When most people get married, the last thing on their mind is the possibility of divorce. I rarely have heard of someone walking down the aisle and wondering “What will happen to all my property and money if this doesn’t work out?” Divorce, however, is a highly probable reality in American life. In my experience, a little advance planning would have been a time and money-saver for all of my clients. A pre-nuptial or post-nuptial agreement can help someone protect his or her long-term interests before saying “I do.”
What is a Pre-Nuptial Agreement?
A pre-nuptial agreement, often referred to by attorneys as a pre-nup, is a legal agreement that sets out how property will be divided in the event of divorce. It also allows a couple to make other provisions that could prevent issues in the future, such as alimony disputes. Before walking down the aisle, consider if this type of agreement could be a benefit to you. Many people assume they do not need a pre-nuptial agreement because they are not exceptionally wealthy or have not yet accumulated valuable assets. You don’t have to be a millionaire to benefit from a prenup.

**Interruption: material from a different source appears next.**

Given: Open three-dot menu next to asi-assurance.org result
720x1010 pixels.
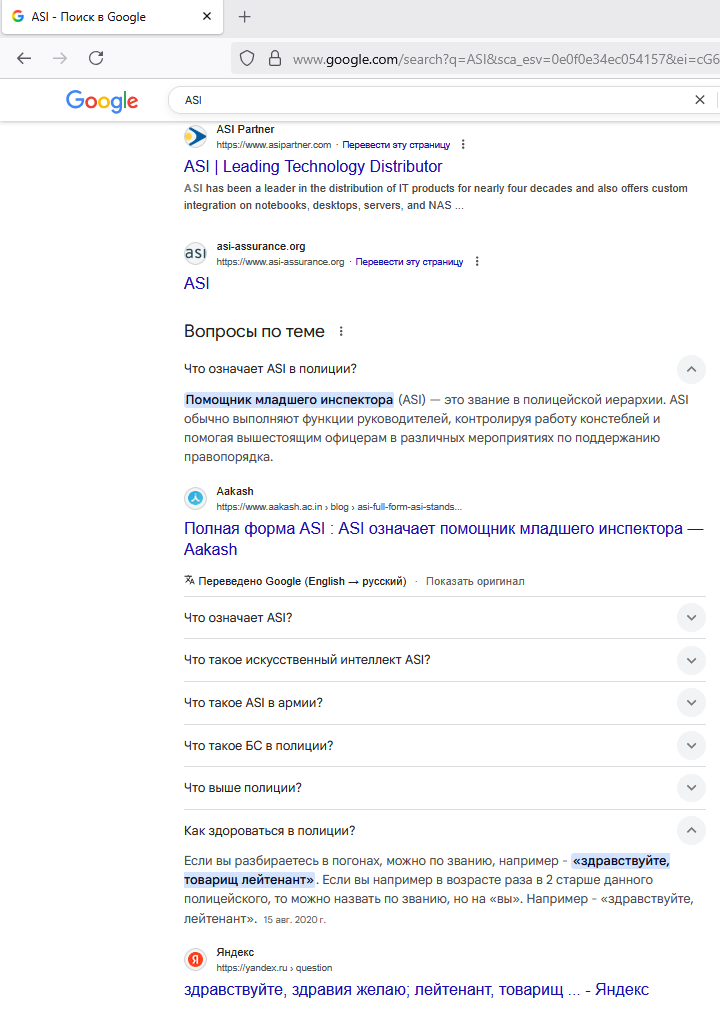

How Can a Pre-Nup Help Me?
A pre-nup can help you in the following ways:
- It can protect the business you own or are operating prior to the marriage.
- It can outline the financial responsibilities of each spouse during the marriage.
- The prenup can specify what property will stay separate and what will become marital property.
- The terms can protect the inheritance rights of your children and grandchildren from a previous relationship.
- You can limit the amount of alimony in the event of a divorce.
- If you are receiving alimony from a prior marriage that will end upon remarriage, you can arrange to receive comparable alimony if the new marriage ends.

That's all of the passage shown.